■ **Objective 1**: From the records, extract the stretch from the line containing "Viewport: 850px width, 400px height." through the line containing "I will 144,517.", and repeat those lines word for word.

■ **Document text**:
================
Someone with decent spread sheet skills could do this fairly easily just using the common spread sheet applications. I’ve got the data in UNIX files, so would likely use a more long hand FORTRAN approach (as I have the code to read the files already set up). However, I’m trying to catch up a lot of other things right now, so I’m also unlikely to get around to it before Christmas.

This puts us all in a bit of a Race Condition…

A race I would be happy to lose…

So if anyone else wants to run a Benford’s Law test on the data and report back here, feel free and by all means take the credit. I’m happy to just have been a ‘useful irritant’ by presenting the idea.

If not, well, I’ll get around to it eventually…

I am also pretty sure that a similar test for “proper” distribution of final digits could be done (though not Benford’s Law). I’ve seen some indications of non-random distribution artifacts (like that temperature series in the Paducah posting where the last digit kept hopping back and forth from a .4 to a .9 repeatedly). I believe the trailing digits ought to have an even distribution with no nodal points. So the whole data set, if looked at with both tools, could be tested for leading digit, second digit, and trailing digit non-normal distributions.

Yeah, kind of dull work… but not all that hard to do and the results can sometimes be rather interesting…

E.M., Forgive my ignorance, I’m having some difficulty understanding what exactly you are proposing to feed to the mighty Benford Extraction, Investigation and Unraveling Engine?

i.e. ‘Raw’, dailies, monthlies, adjusted, unadjusted? I suspect many of those would fail almost automatically?

One thing that Steven McIntyre discovered when researching large anomalies in temperature reports was that often the data for a month is simply a re-report of the previous month’s data. This shows up glaringly in spring and fall when the month to month averages change greatly but isn’t so obvious between, say, July/August or June/July or Jan/Feb or Dec/Jan.

Going back in the record they found several such instances, mostly from Finland and Russia but I believe there were a few elsewhere. The search was by no means exhaustive, either, just hitting the low hanging fruit.

Another issue Anthony Watts discovered was a reversed sign in many METAR reports. Well, not exactly a reversed sign in the report but a bug in the software that interprets the reports. If you report a temperature of -10F it will be reported as 10F because you aren’t supposed to use a “-” in METAR reports and the illegal character will be ignored. You are supposed to report it as M10F (or Minus 10F), if I remember correctly. No exhaustive search was made to correct these either, again, a little of the low hanging fruit was picked.

Here is a nice article concerning Benford’s Law: http://members.fortunecity.com/templarser/one.html

Briefly, Benford’s Law is a result of the real world measuring processes. Because most physical attributes vary along a Gaussian distribution, a random grab bag consisting of measurements of those attributes will have a certain correlation among themselves. Because nature does not care whether you use feet, furlongs or Palaeolithic what-evers as your unit, the correlation needs to be scale invariant. Scale invariance implies a logarithmic distribution of values.
================
■ **Excerpted records**:
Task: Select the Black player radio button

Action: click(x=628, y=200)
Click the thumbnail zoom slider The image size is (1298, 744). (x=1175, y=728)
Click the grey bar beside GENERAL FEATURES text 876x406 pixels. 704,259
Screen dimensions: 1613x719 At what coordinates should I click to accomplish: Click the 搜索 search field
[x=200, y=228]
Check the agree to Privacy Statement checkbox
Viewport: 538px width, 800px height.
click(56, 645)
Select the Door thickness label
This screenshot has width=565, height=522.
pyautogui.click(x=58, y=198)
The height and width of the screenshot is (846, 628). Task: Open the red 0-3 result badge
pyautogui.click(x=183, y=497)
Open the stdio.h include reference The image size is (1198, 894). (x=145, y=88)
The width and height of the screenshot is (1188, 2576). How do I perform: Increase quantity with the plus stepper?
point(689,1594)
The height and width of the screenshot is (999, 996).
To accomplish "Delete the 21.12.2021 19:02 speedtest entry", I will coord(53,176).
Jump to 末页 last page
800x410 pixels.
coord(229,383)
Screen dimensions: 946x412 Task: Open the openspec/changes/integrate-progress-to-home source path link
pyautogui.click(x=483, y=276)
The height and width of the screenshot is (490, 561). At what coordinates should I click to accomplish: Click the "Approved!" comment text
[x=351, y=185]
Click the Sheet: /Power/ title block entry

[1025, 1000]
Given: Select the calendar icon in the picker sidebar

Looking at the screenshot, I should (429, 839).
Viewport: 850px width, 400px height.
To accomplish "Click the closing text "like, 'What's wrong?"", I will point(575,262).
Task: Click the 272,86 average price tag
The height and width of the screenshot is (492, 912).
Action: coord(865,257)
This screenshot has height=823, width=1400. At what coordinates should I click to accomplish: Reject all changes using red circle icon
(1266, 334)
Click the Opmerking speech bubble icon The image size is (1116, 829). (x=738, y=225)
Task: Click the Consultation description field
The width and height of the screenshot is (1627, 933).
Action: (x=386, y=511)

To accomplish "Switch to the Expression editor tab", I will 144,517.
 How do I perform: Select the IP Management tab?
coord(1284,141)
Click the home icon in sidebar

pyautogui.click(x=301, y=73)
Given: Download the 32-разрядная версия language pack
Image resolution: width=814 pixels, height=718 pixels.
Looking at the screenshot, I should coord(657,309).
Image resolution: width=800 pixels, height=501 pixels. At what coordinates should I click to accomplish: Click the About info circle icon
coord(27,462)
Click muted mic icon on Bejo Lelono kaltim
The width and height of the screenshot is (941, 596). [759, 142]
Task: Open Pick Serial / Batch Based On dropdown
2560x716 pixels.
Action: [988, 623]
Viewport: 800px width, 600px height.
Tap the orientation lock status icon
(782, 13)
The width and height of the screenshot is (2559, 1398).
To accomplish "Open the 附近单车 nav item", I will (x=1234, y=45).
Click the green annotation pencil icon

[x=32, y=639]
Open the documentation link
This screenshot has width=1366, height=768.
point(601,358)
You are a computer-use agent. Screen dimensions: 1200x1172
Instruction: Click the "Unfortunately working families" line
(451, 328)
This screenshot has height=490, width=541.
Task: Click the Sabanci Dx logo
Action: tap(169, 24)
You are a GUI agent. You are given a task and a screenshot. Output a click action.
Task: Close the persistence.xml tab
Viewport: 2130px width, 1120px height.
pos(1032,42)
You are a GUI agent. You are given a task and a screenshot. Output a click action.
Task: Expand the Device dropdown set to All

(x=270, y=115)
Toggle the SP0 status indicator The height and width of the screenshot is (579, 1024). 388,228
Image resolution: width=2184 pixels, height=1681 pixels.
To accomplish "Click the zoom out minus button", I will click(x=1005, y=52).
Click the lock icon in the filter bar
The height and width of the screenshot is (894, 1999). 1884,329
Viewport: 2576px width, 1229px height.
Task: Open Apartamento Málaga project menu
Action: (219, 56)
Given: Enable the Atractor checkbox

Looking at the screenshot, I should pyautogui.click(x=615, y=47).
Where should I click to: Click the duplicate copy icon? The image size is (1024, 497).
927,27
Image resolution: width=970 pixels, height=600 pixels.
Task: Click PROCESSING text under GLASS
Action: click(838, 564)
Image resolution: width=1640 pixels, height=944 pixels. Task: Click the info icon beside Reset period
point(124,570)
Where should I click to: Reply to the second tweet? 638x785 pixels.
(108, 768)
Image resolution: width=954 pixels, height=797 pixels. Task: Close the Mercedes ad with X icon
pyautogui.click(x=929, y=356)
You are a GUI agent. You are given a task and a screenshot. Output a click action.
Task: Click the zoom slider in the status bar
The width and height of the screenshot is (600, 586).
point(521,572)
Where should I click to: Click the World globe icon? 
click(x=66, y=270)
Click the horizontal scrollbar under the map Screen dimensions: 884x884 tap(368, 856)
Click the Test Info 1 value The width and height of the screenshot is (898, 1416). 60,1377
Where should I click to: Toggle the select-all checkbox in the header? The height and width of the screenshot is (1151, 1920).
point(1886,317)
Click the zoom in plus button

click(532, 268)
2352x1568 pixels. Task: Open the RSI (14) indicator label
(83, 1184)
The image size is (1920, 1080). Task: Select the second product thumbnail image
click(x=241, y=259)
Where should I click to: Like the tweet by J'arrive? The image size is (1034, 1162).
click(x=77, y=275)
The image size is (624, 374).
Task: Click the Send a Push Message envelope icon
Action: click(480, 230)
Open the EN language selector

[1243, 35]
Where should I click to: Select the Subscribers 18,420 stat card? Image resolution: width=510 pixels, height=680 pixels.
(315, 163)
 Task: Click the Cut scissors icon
================
■ **Objective 2**: Copy the stretch of the Benford's Law discussion from "E.M., Forgive my" through "and Unraveling Engine?" verbatim.

■ **Correct result 1**:
Viewport: 850px width, 400px height.
To accomplish "Click the closing text "like, 'What's wrong?"", I will point(575,262).
Task: Click the 272,86 average price tag
The height and width of the screenshot is (492, 912).
Action: coord(865,257)
This screenshot has height=823, width=1400. At what coordinates should I click to accomplish: Reject all changes using red circle icon
(1266, 334)
Click the Opmerking speech bubble icon The image size is (1116, 829). (x=738, y=225)
Task: Click the Consultation description field
The width and height of the screenshot is (1627, 933).
Action: (x=386, y=511)

To accomplish "Switch to the Expression editor tab", I will 144,517.

■ **Correct result 2**:
E.M., Forgive my ignorance, I’m having some difficulty understanding what exactly you are proposing to feed to the mighty Benford Extraction, Investigation and Unraveling Engine?